How to complete this task: Every record below is to be reproduced exactly.

Stored data:
Content starts
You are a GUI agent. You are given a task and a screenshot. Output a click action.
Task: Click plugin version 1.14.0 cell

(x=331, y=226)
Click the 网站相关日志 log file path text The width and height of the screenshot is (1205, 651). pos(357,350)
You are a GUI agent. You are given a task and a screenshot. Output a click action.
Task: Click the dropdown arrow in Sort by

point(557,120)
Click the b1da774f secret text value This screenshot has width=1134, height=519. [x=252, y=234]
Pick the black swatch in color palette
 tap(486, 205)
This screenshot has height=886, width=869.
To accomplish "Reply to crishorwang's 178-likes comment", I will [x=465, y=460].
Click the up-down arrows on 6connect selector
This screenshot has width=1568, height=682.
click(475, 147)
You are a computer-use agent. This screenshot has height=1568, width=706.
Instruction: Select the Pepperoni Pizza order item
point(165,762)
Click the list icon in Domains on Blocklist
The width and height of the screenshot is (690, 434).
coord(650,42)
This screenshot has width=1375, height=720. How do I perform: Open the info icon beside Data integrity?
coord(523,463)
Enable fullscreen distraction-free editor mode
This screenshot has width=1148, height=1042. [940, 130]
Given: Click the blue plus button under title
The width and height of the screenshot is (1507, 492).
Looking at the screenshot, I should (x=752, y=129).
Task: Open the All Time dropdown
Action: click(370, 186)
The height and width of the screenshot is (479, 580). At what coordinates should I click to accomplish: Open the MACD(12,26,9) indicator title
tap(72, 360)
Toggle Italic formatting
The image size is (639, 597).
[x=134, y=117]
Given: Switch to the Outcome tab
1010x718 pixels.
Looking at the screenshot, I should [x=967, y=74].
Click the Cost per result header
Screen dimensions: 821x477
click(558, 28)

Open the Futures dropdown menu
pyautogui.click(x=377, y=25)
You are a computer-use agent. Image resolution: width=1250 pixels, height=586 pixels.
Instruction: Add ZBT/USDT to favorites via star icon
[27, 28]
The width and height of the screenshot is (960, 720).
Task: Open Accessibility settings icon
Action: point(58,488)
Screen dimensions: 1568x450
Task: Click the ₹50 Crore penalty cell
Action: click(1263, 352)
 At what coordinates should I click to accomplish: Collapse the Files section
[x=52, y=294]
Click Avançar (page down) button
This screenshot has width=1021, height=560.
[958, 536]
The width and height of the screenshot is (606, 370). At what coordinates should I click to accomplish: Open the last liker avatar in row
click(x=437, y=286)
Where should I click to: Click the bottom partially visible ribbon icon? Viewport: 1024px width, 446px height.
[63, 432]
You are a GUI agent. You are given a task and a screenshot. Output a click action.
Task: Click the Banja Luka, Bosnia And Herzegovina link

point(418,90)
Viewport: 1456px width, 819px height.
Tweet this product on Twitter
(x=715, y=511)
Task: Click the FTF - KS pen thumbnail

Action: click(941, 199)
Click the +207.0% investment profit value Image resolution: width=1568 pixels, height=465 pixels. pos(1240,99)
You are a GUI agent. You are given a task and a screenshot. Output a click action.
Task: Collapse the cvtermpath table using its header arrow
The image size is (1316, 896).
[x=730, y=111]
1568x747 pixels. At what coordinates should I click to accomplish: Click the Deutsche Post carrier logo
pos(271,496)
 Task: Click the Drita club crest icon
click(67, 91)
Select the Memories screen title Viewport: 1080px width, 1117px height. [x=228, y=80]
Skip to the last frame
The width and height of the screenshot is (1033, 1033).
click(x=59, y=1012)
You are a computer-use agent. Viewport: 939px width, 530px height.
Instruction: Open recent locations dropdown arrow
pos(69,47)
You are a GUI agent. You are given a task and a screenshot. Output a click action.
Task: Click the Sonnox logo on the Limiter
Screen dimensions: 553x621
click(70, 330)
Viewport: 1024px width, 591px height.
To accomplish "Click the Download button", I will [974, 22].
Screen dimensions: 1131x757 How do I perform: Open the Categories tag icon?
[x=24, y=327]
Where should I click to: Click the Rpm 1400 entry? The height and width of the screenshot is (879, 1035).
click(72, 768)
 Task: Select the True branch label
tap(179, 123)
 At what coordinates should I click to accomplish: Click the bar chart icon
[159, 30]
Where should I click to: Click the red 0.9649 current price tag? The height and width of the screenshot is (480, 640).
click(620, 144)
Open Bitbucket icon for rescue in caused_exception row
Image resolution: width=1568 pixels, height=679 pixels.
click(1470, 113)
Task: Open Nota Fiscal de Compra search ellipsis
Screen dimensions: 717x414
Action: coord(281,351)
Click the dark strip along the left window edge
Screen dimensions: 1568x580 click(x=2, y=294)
Content ends
Finished task:
You are a GUI agent. You are given a task and a screenshot. Output a click action.
Task: Click plugin version 1.14.0 cell

(x=331, y=226)
Click the 网站相关日志 log file path text The width and height of the screenshot is (1205, 651). pos(357,350)
You are a GUI agent. You are given a task and a screenshot. Output a click action.
Task: Click the dropdown arrow in Sort by

point(557,120)
Click the b1da774f secret text value This screenshot has width=1134, height=519. [x=252, y=234]
Pick the black swatch in color palette
 tap(486, 205)
This screenshot has height=886, width=869.
To accomplish "Reply to crishorwang's 178-likes comment", I will [x=465, y=460].
Click the up-down arrows on 6connect selector
This screenshot has width=1568, height=682.
click(475, 147)
You are a computer-use agent. This screenshot has height=1568, width=706.
Instruction: Select the Pepperoni Pizza order item
point(165,762)
Click the list icon in Domains on Blocklist
The width and height of the screenshot is (690, 434).
coord(650,42)
This screenshot has width=1375, height=720. How do I perform: Open the info icon beside Data integrity?
coord(523,463)
Enable fullscreen distraction-free editor mode
This screenshot has width=1148, height=1042. [940, 130]
Given: Click the blue plus button under title
The width and height of the screenshot is (1507, 492).
Looking at the screenshot, I should (x=752, y=129).
Task: Open the All Time dropdown
Action: click(370, 186)
The height and width of the screenshot is (479, 580). At what coordinates should I click to accomplish: Open the MACD(12,26,9) indicator title
tap(72, 360)
Toggle Italic formatting
The image size is (639, 597).
[x=134, y=117]
Given: Switch to the Outcome tab
1010x718 pixels.
Looking at the screenshot, I should [x=967, y=74].
Click the Cost per result header
Screen dimensions: 821x477
click(558, 28)

Open the Futures dropdown menu
pyautogui.click(x=377, y=25)
You are a computer-use agent. Image resolution: width=1250 pixels, height=586 pixels.
Instruction: Add ZBT/USDT to favorites via star icon
[27, 28]
The width and height of the screenshot is (960, 720).
Task: Open Accessibility settings icon
Action: point(58,488)
Screen dimensions: 1568x450
Task: Click the ₹50 Crore penalty cell
Action: click(1263, 352)
 At what coordinates should I click to accomplish: Collapse the Files section
[x=52, y=294]
Click Avançar (page down) button
This screenshot has width=1021, height=560.
[958, 536]
The width and height of the screenshot is (606, 370). At what coordinates should I click to accomplish: Open the last liker avatar in row
click(x=437, y=286)
Where should I click to: Click the bottom partially visible ribbon icon? Viewport: 1024px width, 446px height.
[63, 432]
You are a GUI agent. You are given a task and a screenshot. Output a click action.
Task: Click the Banja Luka, Bosnia And Herzegovina link

point(418,90)
Viewport: 1456px width, 819px height.
Tweet this product on Twitter
(x=715, y=511)
Task: Click the FTF - KS pen thumbnail

Action: click(941, 199)
Click the +207.0% investment profit value Image resolution: width=1568 pixels, height=465 pixels. pos(1240,99)
You are a GUI agent. You are given a task and a screenshot. Output a click action.
Task: Collapse the cvtermpath table using its header arrow
The image size is (1316, 896).
[x=730, y=111]
1568x747 pixels. At what coordinates should I click to accomplish: Click the Deutsche Post carrier logo
pos(271,496)
 Task: Click the Drita club crest icon
click(67, 91)
Select the Memories screen title Viewport: 1080px width, 1117px height. [x=228, y=80]
Skip to the last frame
The width and height of the screenshot is (1033, 1033).
click(x=59, y=1012)
You are a computer-use agent. Viewport: 939px width, 530px height.
Instruction: Open recent locations dropdown arrow
pos(69,47)
You are a GUI agent. You are given a task and a screenshot. Output a click action.
Task: Click the Sonnox logo on the Limiter
Screen dimensions: 553x621
click(70, 330)
Viewport: 1024px width, 591px height.
To accomplish "Click the Download button", I will [974, 22].
Screen dimensions: 1131x757 How do I perform: Open the Categories tag icon?
[x=24, y=327]
Where should I click to: Click the Rpm 1400 entry? The height and width of the screenshot is (879, 1035).
click(72, 768)
 Task: Select the True branch label
tap(179, 123)
 At what coordinates should I click to accomplish: Click the bar chart icon
[159, 30]
Where should I click to: Click the red 0.9649 current price tag? The height and width of the screenshot is (480, 640).
click(620, 144)
Open Bitbucket icon for rescue in caused_exception row
Image resolution: width=1568 pixels, height=679 pixels.
click(1470, 113)
Task: Open Nota Fiscal de Compra search ellipsis
Screen dimensions: 717x414
Action: coord(281,351)
Click the dark strip along the left window edge
Screen dimensions: 1568x580 click(x=2, y=294)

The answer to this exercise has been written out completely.